Vers une heure du matin, dans un établissement scolaire rue de Vaugirard, le Frère directeur fait lever les enfants pour qu’ils aillent s’abriter dans les caves. Ils sont un millier, que les parents ne sont pas venus chercher, malgré les suppliques du directeur. Ils sont presque tous en sécurité lorsqu’un obus tombe sur l’école, traverse le toit pour éclater dans un dortoir, traverse un deuxième pour finir sa course dans un troisième. Trois des élèves sont tués sur le coup, la tête emportée par l’explosion. Un quatrième ne survit pas à ses blessures. Vite, les blessés sont transportés dans une salle basse. Malgré le bombardement, deux chirurgiens, bravant le danger, viennent au secours des enfants blessés, dont un chirurgien du 19e bataillon. Ils vont rester auprès d’eux pendant trois heures. Un des enfants est amputé de la cuisse. Il ne survivra pas à ces blessures, portant à cinq le nombre des enfants tués dans l’école. Deux autres enfants grièvement blessés subiront une amputation.
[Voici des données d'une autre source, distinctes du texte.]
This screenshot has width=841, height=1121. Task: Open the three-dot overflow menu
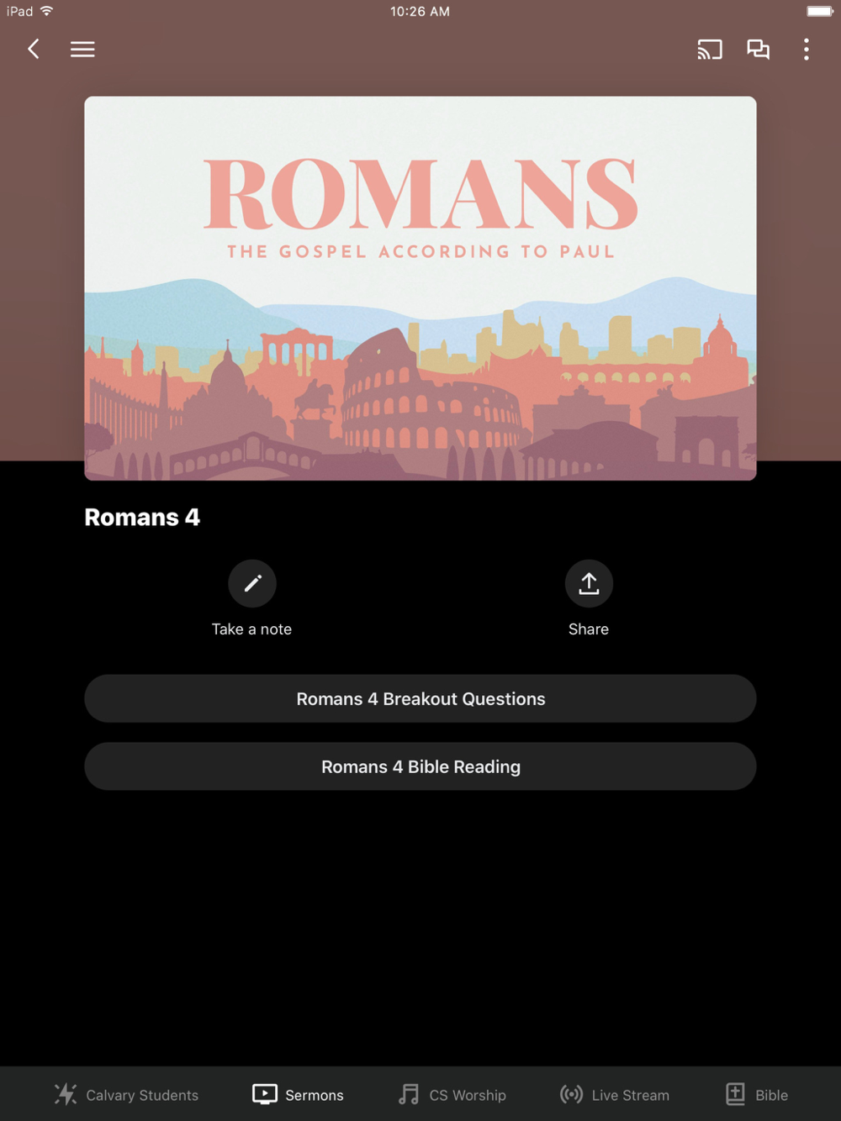coord(807,50)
Paris est désormais un champ de bataille.
Armée de la Loire, à Chahaignes, des colonnes prussiennes débouchant de la Maladrerie, se dirigent vers Saint-Pierre-du-Lorouer. Elles sont accueillies par un feu violent de l’artillerie française du général Barry, qui les oblige à reculer. L’ennemi installe alors une batterie à l’Homme, pour déloger les français du Pressoir, mais doit reculer sous le feu de l’artillerie française, jusqu’à la Gandonnière. Il reçoit le renfort de six autres pièces et un combat d’artillerie commence. Une troisième batterie prussienne tire à la volée sur l’arrière des lignes françaises, dans le ravin de Chahaignes, que l’ennemi croit être occupé par la réserve française. La fusillade est maintenant sur toute la ligne de front.
A gauche, le 31e recule lentement, tout en combattant. L’ennemi réussit à passer la Veuve. Pour éviter d’être pris à revers, le général Barry envoie le 8e mobile garder les passages de la forêt de Bersay. Les pièces d’artillerie de la Héraudières réussissent à stopper une colonne prussienne qui tente de prendre le village de Chahaignes. Il est dix heures.
L’amiral Jauréguibery, prévenu de l’attaque, envoie des renforts, mais l’ennemi avance déjà en force sur le plateau de Chahaignes, par le chemin du Présidial, précédé par des pièces d’artillerie de montagne qui tirent la mitraille sur les troupes françaises.
Sous la pression de l’avancée des prussiens et de leur nombre, les français reculent, la droite du Château-du-Loir par Flée, la gauche sur Jupilles par la forêt de Bersay. La retraite est inévitable et le général la fait en ordre et arrive le soir à Jupilles avec son artillerie, pour prendre, le lendemain, la direction d’Ecommoy.
Les pertes françaises s’élèvent à 12 officiers et 350 soldats tués, blessés ou disparus.
Le colonel Bayle, qui allait au secours du général Barry avec le 38e de marche et le 66e mobile se retrouve bloqué, sur le secteur de Courdemanche, lorsque l’ennemi attaque, à dix heures du matin, à la Martinière, Brives, Saint-Frambault et le château de la Chinchuère, défendu par le 70e mobile.
A Brives, les troupes françaises sont débordées par le nombre d’assaillants et, malgré le secours que leur apporte le 46e de marche, ils doivent reculer sur Saint-Pierre et Saint-Vincent du Lorouer.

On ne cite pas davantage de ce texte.